Reproduce the entries that follow verbatim, down to the final line.
---
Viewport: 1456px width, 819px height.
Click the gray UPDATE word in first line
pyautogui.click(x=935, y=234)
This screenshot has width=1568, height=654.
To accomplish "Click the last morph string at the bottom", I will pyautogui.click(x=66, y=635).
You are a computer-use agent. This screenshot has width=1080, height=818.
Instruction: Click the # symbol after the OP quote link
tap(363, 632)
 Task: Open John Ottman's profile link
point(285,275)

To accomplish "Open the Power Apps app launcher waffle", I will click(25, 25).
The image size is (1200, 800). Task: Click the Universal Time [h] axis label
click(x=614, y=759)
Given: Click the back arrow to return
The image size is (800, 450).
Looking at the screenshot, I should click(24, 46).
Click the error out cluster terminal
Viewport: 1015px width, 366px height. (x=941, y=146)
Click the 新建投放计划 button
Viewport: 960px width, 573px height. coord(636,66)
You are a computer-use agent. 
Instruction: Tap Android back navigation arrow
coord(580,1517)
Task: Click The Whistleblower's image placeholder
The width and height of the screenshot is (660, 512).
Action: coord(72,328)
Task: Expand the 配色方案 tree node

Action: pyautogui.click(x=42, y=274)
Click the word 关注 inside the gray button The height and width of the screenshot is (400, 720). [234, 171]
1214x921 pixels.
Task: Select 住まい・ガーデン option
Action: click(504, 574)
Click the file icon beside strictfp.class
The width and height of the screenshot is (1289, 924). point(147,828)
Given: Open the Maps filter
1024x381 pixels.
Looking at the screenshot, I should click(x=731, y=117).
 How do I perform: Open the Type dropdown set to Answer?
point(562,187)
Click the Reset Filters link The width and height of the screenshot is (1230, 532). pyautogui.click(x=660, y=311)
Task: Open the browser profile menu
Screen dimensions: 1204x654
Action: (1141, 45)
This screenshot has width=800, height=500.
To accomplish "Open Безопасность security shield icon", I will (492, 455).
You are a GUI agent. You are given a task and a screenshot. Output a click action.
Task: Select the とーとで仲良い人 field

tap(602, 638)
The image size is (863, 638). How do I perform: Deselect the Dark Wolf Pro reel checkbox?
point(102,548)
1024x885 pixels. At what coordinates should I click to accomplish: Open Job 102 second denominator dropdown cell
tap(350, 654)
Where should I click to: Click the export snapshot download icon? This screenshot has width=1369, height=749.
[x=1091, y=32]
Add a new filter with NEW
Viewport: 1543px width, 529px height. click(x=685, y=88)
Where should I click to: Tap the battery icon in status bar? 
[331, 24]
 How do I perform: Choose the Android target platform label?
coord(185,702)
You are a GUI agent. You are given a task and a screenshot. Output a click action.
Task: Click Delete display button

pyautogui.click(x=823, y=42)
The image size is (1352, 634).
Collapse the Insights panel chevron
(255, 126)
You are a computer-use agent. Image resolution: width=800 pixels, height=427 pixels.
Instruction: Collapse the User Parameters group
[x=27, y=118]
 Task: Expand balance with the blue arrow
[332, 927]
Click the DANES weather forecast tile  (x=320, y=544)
---
● ANSWER BOX:
Viewport: 1456px width, 819px height.
Click the gray UPDATE word in first line
pyautogui.click(x=935, y=234)
This screenshot has width=1568, height=654.
To accomplish "Click the last morph string at the bottom", I will pyautogui.click(x=66, y=635).
You are a computer-use agent. This screenshot has width=1080, height=818.
Instruction: Click the # symbol after the OP quote link
tap(363, 632)
 Task: Open John Ottman's profile link
point(285,275)

To accomplish "Open the Power Apps app launcher waffle", I will click(25, 25).
The image size is (1200, 800). Task: Click the Universal Time [h] axis label
click(x=614, y=759)
Given: Click the back arrow to return
The image size is (800, 450).
Looking at the screenshot, I should click(24, 46).
Click the error out cluster terminal
Viewport: 1015px width, 366px height. (x=941, y=146)
Click the 新建投放计划 button
Viewport: 960px width, 573px height. coord(636,66)
You are a computer-use agent. 
Instruction: Tap Android back navigation arrow
coord(580,1517)
Task: Click The Whistleblower's image placeholder
The width and height of the screenshot is (660, 512).
Action: coord(72,328)
Task: Expand the 配色方案 tree node

Action: pyautogui.click(x=42, y=274)
Click the word 关注 inside the gray button The height and width of the screenshot is (400, 720). [234, 171]
1214x921 pixels.
Task: Select 住まい・ガーデン option
Action: click(504, 574)
Click the file icon beside strictfp.class
The width and height of the screenshot is (1289, 924). point(147,828)
Given: Open the Maps filter
1024x381 pixels.
Looking at the screenshot, I should click(x=731, y=117).
 How do I perform: Open the Type dropdown set to Answer?
point(562,187)
Click the Reset Filters link The width and height of the screenshot is (1230, 532). pyautogui.click(x=660, y=311)
Task: Open the browser profile menu
Screen dimensions: 1204x654
Action: (1141, 45)
This screenshot has width=800, height=500.
To accomplish "Open Безопасность security shield icon", I will (492, 455).
You are a GUI agent. You are given a task and a screenshot. Output a click action.
Task: Select the とーとで仲良い人 field

tap(602, 638)
The image size is (863, 638). How do I perform: Deselect the Dark Wolf Pro reel checkbox?
point(102,548)
1024x885 pixels. At what coordinates should I click to accomplish: Open Job 102 second denominator dropdown cell
tap(350, 654)
Where should I click to: Click the export snapshot download icon? This screenshot has width=1369, height=749.
[x=1091, y=32]
Add a new filter with NEW
Viewport: 1543px width, 529px height. click(x=685, y=88)
Where should I click to: Tap the battery icon in status bar? 
[331, 24]
 How do I perform: Choose the Android target platform label?
coord(185,702)
You are a GUI agent. You are given a task and a screenshot. Output a click action.
Task: Click Delete display button

pyautogui.click(x=823, y=42)
The image size is (1352, 634).
Collapse the Insights panel chevron
(255, 126)
You are a computer-use agent. Image resolution: width=800 pixels, height=427 pixels.
Instruction: Collapse the User Parameters group
[x=27, y=118]
 Task: Expand balance with the blue arrow
[332, 927]
Click the DANES weather forecast tile  (x=320, y=544)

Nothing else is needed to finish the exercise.